25 July 2018

Welcome to the Silly Season

As the heat wave grinds steadily on, with no rain having fallen in my part of the country for 50 days or more, markets seem to be basking in the sun.


Even the fact that a Football World Cup win eluded us has failed to dent confidence and, by and large, shares remain in pretty good shape. Perhaps the heat wave is adding to the feel good factor – and the hot weather is by no means confined to southern Britain. The reality is that there really is little to get ones teeth into in these dog days of summer. Even Parliament has closed its doors and won’t be returning until early September unless a crisis emerges.

If share markets are providing little in the way of surprises, the same cannot be said for currencies. The pound has stayed under pressure as doubts persist over whether a deal on Brexit is possible, while the US dollar continues its upward trajectory, helped by rising interest rates. Indeed, while President Trump may have expressed disapproval of the Fed’s latest rate rise, the economic background does provide support, with unemployment in America the lowest since 1969.

On the company front, Google’s parent, Alphabet, announced some better than expected results, propelling the shares higher and creating the possibility of it becoming the world’s first trillion dollar company. Given that the European Commission slapped them with a hefty multi-billion dollar fine recently for anti-competitive practices, the sheer power of this technological leviathan clearly counts in investors’ eyes. Google is, of course, challenging the ruling, which concerns its Android operating system, so the game is by no means over.

On the other side of the world China is already taking action to mitigate the likely effects of the Trump initiated trade war, with monetary easing and infrastructure spending both on the cards. The Chinese economy is slowing and the government there is anxious to avoid a hard landing. With some conciliatory noises coming out of Washington with regards to trade with Europe, the IMF – which has been warning of the dire consequences of the introduction of tariffs on global growth prospects – could start to moderate its concerns.
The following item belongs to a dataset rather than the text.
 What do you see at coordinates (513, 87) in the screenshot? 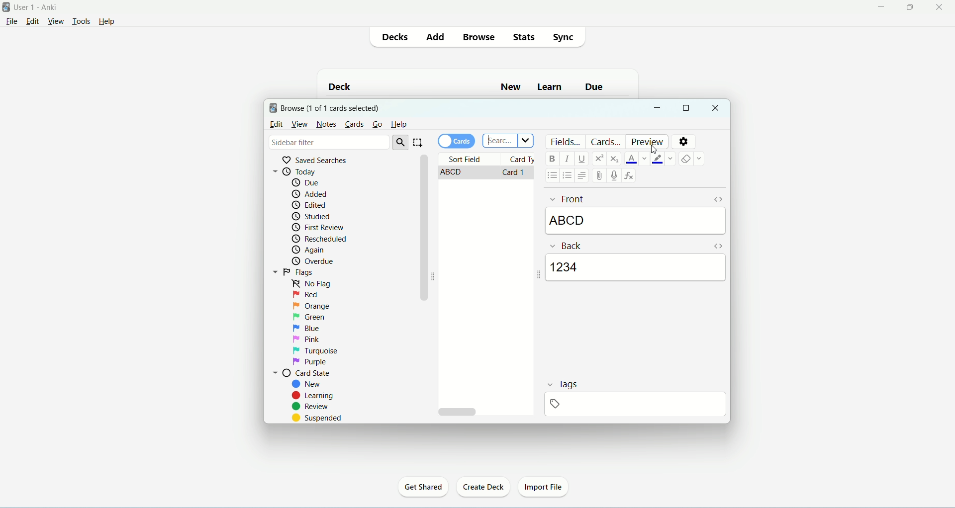
I see `new` at bounding box center [513, 87].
But the fact remains that at this time of year, with dealing rooms emptied by holidaying traders and politicians as far from Westminster as they can manage, much of the news is likely to be at best irrelevant, at worst downright silly. True, the oil price is drifting lower and there are signs that North Korea may indeed be making a start on scrapping its nuclear arsenal, so perhaps investors are right to be sanguine. Probably the biggest potential fly in the ointment is a global trade war, but U-turns are not unknown by President Trump. With luck nothing substantial will happen before the autumn, so we should be able to sit back and enjoy the sunshine.